2. Do spend time checking out your local library. I have been in a library frenzy. Being outside in the snow and cold air is great, but another great feeling is coming indoors from the cold. Visits to the library has made my indoor time a lot cozier with movies and books. I have a lengthy list of craft, drawing, and clean food cook books on hold. The best thing is that I get to feed my mind with ideas and others get to do the same. The great thing about this is that it’s all free – YES!

My books from the library sit right next to the books that belong to me on my bookshelf. I wonder what kind of conversations the library books have with my permanent books.

3. Do make lists. Not only have I been in a library frenzy, I’m also in a list frenzy. It could be that the new year brings a freshness that lends to creating lists rather than checking the objectives off as they happen. Some of the lists I have made are to do’s around the home, a birthday list (almost exactly 7 months away), adventure ideas, and movies that I would like to see. I’m super excited about Wes Anderson’s newest film, which premieres in May.

What are you crossing off your list this wintery weekend?

Whatever the Weather

January 18, 2012 § Leave a comment

I’ve noticed before how weather seems key to so many of our blog posts. I suppose it’s a carry over from face to face conversation. “Some weather,” we say in passing to the cashier at the grocery store; or to the friends we see daily,  “Can you believe this is January?”

So we say to you, readers, as we start our conversation in this space: Think of the weather! And here is art.

Maybe it’s just that winter has taken so long in coming this year that I continue Pakou’s thread of wintery posts, because even with the weather – a mundane, everyday topic – we are still amazed. Even among things that happen every year, such as the first snowfall, which Peter Eaton captures below in Eau Claire, Wisconsin.

I guess we must measure our time somehow, and weather is an old and trusted method. Ken Murphy measured time this way by a yearlong time lapse study of the sky. He captured an image every 10 seconds for the entire year and compiled it in 360 frames so the patterns of light and weather over the course of each day are easily compared.

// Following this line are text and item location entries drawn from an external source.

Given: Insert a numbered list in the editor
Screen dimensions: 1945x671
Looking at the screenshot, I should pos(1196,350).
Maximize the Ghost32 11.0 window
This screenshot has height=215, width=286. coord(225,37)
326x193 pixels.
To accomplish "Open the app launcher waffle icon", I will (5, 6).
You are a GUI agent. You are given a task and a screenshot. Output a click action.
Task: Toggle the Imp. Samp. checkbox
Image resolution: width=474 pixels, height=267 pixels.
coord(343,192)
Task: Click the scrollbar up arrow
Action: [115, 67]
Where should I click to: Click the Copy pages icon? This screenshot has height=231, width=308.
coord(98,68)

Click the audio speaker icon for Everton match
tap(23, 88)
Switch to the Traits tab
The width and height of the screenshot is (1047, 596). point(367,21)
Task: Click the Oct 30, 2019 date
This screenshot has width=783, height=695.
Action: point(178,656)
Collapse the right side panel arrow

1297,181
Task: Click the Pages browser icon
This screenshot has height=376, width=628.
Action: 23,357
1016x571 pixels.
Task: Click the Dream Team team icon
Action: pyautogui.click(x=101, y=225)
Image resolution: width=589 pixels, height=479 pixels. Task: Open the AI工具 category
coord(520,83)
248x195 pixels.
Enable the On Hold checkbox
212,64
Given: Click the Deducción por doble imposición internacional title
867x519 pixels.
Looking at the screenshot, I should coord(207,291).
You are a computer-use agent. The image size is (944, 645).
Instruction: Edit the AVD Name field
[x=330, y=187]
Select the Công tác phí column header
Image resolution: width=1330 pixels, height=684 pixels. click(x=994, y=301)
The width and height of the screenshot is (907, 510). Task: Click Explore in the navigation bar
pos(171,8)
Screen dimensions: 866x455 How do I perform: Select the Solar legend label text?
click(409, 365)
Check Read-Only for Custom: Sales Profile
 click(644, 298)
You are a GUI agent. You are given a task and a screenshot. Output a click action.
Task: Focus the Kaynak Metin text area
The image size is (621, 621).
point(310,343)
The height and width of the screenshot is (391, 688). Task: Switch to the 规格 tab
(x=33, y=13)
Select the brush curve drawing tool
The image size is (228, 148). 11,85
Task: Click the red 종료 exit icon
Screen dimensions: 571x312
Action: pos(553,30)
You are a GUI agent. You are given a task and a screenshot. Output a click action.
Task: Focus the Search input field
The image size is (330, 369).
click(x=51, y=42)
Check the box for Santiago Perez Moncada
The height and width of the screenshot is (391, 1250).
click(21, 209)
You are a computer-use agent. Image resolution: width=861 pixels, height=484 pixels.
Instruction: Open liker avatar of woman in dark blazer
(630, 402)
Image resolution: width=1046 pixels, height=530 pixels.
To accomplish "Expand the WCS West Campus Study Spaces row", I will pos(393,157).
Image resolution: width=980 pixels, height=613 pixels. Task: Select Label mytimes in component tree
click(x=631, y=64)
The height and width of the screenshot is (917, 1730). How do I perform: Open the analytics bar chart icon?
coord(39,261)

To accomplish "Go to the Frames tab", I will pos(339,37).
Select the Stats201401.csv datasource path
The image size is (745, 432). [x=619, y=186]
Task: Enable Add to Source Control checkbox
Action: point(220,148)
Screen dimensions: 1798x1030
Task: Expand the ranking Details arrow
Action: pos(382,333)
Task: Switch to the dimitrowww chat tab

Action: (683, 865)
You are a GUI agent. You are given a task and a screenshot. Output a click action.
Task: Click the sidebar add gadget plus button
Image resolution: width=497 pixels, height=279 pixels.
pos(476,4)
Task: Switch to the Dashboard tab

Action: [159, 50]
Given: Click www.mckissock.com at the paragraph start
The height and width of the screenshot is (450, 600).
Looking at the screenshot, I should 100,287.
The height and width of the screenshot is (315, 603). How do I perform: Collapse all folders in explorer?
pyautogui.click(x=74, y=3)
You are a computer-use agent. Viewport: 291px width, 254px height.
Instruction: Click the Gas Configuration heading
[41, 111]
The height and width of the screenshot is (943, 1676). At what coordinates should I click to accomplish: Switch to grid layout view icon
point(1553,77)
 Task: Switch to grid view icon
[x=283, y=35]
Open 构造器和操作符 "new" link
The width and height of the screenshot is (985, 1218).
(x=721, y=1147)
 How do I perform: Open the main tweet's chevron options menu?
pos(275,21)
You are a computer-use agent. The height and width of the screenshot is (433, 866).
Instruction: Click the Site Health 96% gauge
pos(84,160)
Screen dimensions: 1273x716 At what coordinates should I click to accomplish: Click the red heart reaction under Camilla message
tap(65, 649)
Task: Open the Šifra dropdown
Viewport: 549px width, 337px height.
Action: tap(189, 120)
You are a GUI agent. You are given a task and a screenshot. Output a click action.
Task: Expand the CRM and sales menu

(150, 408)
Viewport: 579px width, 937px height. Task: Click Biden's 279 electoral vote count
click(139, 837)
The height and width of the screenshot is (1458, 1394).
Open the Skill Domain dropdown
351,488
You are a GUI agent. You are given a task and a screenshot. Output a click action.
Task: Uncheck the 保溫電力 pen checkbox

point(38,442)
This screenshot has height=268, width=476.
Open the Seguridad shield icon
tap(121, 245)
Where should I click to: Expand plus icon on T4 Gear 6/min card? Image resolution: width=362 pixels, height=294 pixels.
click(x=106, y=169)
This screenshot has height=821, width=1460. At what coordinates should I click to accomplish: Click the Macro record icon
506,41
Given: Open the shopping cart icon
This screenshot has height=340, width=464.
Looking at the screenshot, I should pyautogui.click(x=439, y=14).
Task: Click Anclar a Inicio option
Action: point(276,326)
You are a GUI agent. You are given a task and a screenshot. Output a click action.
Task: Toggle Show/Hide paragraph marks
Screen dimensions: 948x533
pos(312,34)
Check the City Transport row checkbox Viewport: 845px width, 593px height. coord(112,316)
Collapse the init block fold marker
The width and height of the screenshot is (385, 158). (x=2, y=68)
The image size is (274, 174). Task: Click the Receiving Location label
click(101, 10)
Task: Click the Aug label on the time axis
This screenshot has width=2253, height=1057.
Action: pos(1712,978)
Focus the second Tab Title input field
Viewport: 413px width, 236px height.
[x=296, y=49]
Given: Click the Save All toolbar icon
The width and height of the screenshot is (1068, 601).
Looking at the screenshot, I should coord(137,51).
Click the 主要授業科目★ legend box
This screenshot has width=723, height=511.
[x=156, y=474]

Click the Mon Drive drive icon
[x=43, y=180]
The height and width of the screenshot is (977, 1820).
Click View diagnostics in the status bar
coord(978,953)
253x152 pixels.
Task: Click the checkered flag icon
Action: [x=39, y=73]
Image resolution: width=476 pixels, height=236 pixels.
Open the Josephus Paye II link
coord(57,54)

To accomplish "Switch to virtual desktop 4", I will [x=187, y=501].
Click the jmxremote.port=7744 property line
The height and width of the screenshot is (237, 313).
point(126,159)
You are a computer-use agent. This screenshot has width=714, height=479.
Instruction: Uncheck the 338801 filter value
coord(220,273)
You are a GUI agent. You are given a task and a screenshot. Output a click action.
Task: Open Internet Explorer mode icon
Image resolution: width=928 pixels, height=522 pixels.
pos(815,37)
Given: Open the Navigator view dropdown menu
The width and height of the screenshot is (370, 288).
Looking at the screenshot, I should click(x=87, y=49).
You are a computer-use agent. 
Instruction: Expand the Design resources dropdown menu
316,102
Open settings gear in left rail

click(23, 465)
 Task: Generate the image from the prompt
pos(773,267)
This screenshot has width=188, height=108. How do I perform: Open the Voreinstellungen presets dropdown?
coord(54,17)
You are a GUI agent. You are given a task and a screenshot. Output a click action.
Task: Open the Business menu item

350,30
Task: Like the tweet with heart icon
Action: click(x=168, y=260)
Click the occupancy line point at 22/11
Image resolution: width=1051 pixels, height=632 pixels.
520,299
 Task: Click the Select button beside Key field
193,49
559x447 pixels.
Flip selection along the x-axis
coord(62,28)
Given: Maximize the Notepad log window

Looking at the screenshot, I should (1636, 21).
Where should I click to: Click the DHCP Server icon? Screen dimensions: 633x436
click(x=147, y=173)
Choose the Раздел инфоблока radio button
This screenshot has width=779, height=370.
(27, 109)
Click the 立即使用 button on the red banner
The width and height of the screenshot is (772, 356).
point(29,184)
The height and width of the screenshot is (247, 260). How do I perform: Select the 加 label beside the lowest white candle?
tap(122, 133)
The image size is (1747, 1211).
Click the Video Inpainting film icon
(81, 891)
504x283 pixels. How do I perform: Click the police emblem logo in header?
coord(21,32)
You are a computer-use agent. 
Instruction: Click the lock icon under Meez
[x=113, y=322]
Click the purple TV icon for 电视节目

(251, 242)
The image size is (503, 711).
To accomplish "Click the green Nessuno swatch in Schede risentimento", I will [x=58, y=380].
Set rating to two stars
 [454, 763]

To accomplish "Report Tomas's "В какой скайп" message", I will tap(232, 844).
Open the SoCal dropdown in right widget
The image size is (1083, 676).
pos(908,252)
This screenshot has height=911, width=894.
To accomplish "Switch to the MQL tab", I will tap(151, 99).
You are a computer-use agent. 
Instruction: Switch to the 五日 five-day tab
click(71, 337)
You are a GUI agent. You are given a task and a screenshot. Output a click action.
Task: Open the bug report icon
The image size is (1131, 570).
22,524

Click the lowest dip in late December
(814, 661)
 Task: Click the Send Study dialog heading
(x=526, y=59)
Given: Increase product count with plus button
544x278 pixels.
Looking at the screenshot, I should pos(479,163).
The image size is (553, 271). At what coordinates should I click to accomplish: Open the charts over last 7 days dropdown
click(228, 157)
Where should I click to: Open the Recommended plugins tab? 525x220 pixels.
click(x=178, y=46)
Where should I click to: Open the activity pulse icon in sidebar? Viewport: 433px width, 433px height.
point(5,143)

Eirik Solheim of Oslo, Norway did a similar project, but he captured 3,888 photos of the same scene and compiled slices of each into one photo, moving through the year from January to December:

The passing of this day, however, is much slower, and for this I measure with snapshots not of weather, but brief moments of praise, as the poet Marcus Jackson does in “Winter Thanks.”

To the furnace—tall, steel rectangle
containing a flawless flame.
To heat

gliding through ducts, our babies
asleep like bundled opal.
Praise

every furry grain of every
warm hour, praise each
deflection of frost,

praise the fluent veins, praise
the repair person, trudging
in a Carhartt coat

to dig for leaky lines, praise
the equator, where snow
is a stranger,

praise the eminent sun
for letting us orbs buzz around it
like younger brothers,

praise the shooter’s pistol
for silencing its fire by
reason of a chilly chamber

praise our ancestors who shuddered
through winters, bunched
on stark bunks,

praise the owed money
becoming postponed by a lender
who won’t wait

much longer in the icy wind,
praise the neon antifreeze
in our Chevrolet radiator,

and praise the kettle whistle,
imitating an important train,
delivering us

these steam-brimmed sips of tea.

It’s good to end poems and days with tea, regardless of the weather. We should all make a practice of both.